Work required: Repeat only these lines, exactly: the first line of the data, the line containing "Tech Team (137, 2015)", and every line between them. Pictures stay out.

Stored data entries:
------------------------------------

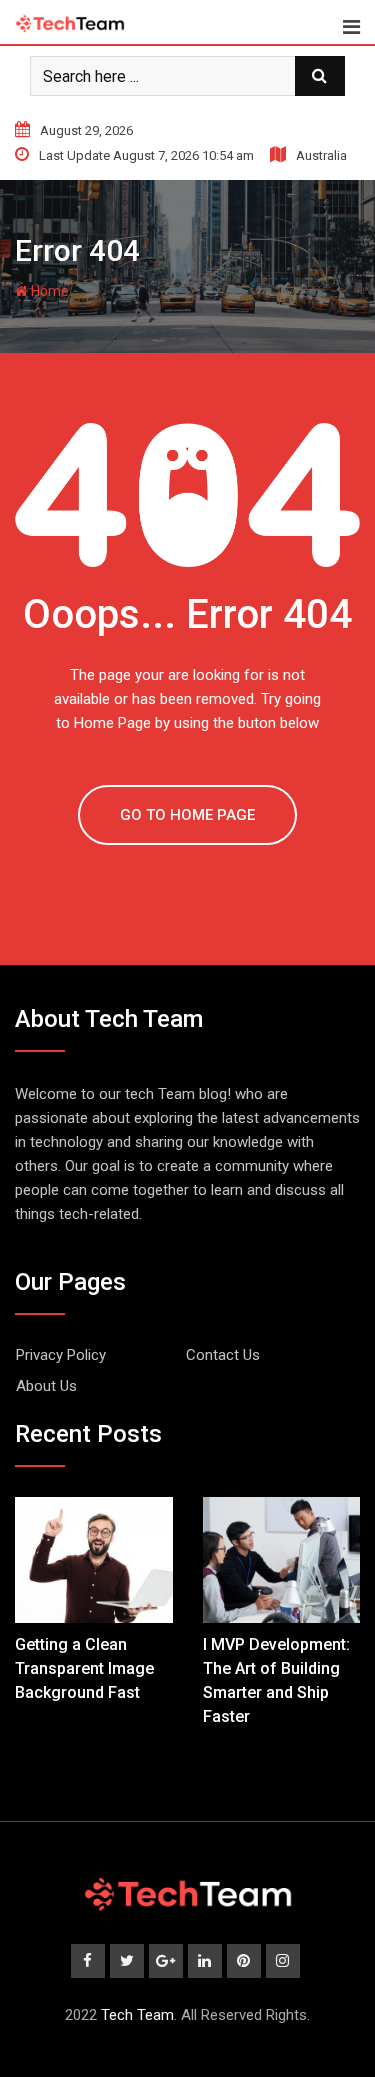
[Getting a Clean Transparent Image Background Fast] (94, 1560)
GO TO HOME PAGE (187, 815)
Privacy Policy (61, 1355)
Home (48, 291)
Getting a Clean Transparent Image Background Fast (84, 1668)
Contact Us (223, 1355)
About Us (46, 1386)
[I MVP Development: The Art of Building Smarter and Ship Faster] (282, 1560)
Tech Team (137, 2015)
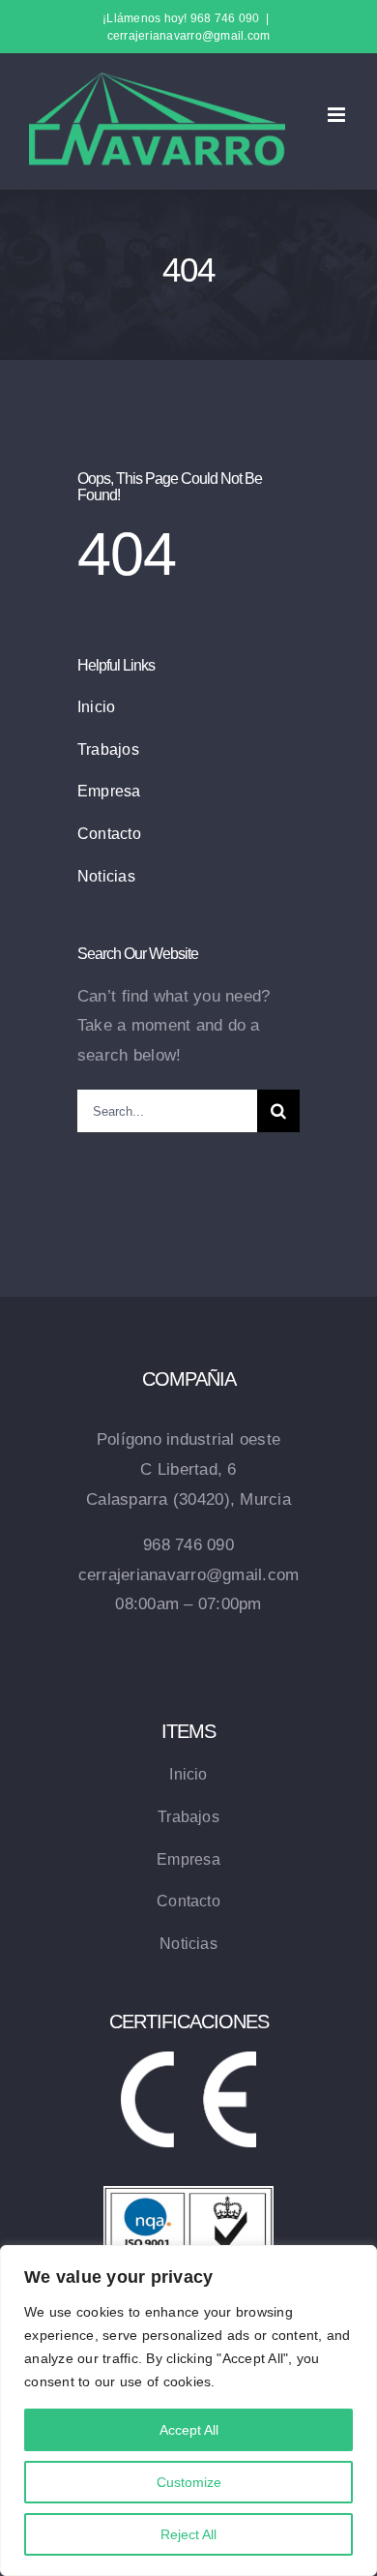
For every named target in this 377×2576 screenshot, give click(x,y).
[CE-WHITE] (188, 2060)
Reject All (188, 2534)
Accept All (189, 2430)
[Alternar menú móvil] (338, 115)
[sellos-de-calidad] (188, 2194)
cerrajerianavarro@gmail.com (189, 36)
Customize (189, 2482)
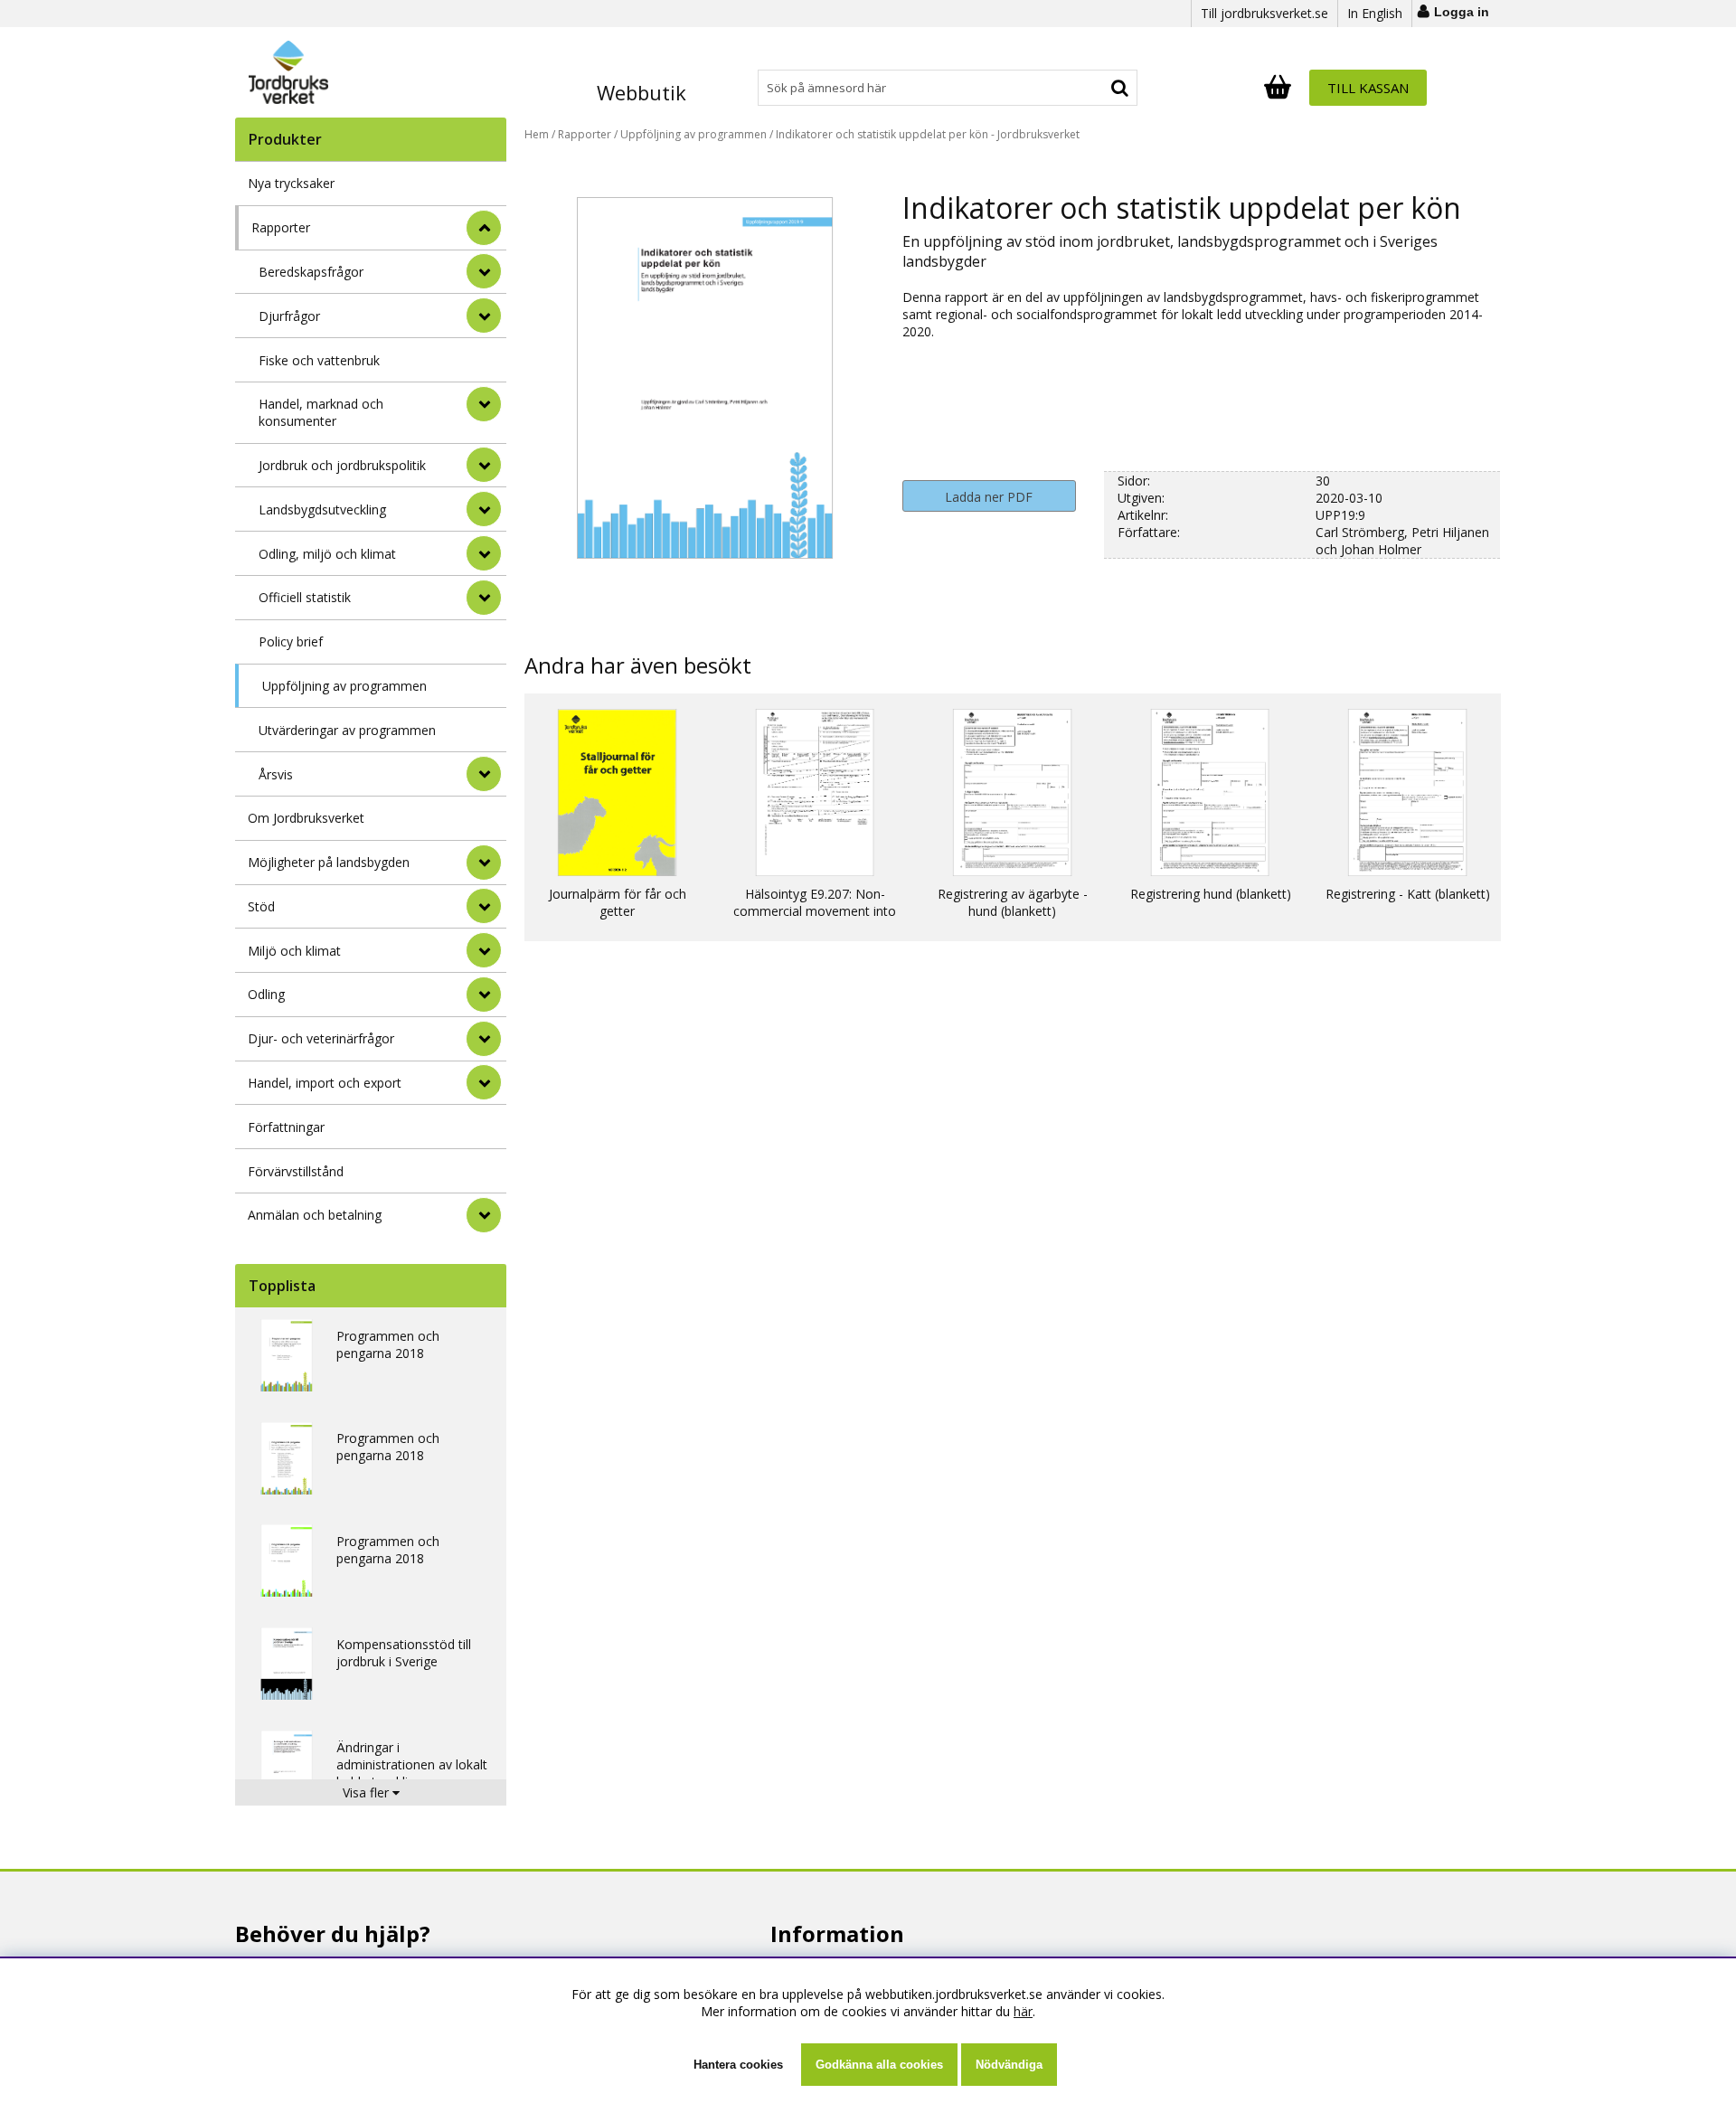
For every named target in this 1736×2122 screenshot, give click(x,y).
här (1023, 2011)
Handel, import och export (324, 1082)
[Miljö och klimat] (484, 950)
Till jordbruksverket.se (1264, 13)
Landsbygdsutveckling (322, 509)
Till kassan (1368, 88)
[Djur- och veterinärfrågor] (484, 1039)
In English (1374, 13)
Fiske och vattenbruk (319, 360)
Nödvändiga (1009, 2064)
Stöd (261, 906)
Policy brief (291, 641)
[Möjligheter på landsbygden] (484, 862)
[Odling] (484, 994)
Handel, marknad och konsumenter (321, 412)
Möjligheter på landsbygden (329, 862)
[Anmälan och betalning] (484, 1215)
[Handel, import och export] (484, 1082)
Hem (536, 134)
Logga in (1461, 12)
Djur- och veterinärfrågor (321, 1038)
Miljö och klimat (294, 950)
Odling (266, 994)
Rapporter (280, 227)
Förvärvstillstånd (296, 1171)
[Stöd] (484, 906)
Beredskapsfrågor (311, 271)
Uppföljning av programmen (344, 685)
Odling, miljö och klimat (327, 553)
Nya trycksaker (291, 183)
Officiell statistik (305, 597)
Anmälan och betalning (315, 1214)
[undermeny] (484, 271)
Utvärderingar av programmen (347, 730)
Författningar (286, 1127)
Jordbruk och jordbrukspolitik (342, 465)
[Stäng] (484, 228)
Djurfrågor (289, 316)
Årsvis (276, 774)
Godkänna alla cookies (879, 2064)
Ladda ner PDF (989, 496)
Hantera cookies (738, 2064)
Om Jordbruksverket (306, 817)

------------------------------------

Response to the exercise:
[Getting a Clean Transparent Image Background Fast] (94, 1560)
GO TO HOME PAGE (187, 815)
Privacy Policy (61, 1355)
Home (48, 291)
Getting a Clean Transparent Image Background Fast (84, 1668)
Contact Us (223, 1355)
About Us (46, 1386)
[I MVP Development: The Art of Building Smarter and Ship Faster] (282, 1560)
Tech Team (137, 2015)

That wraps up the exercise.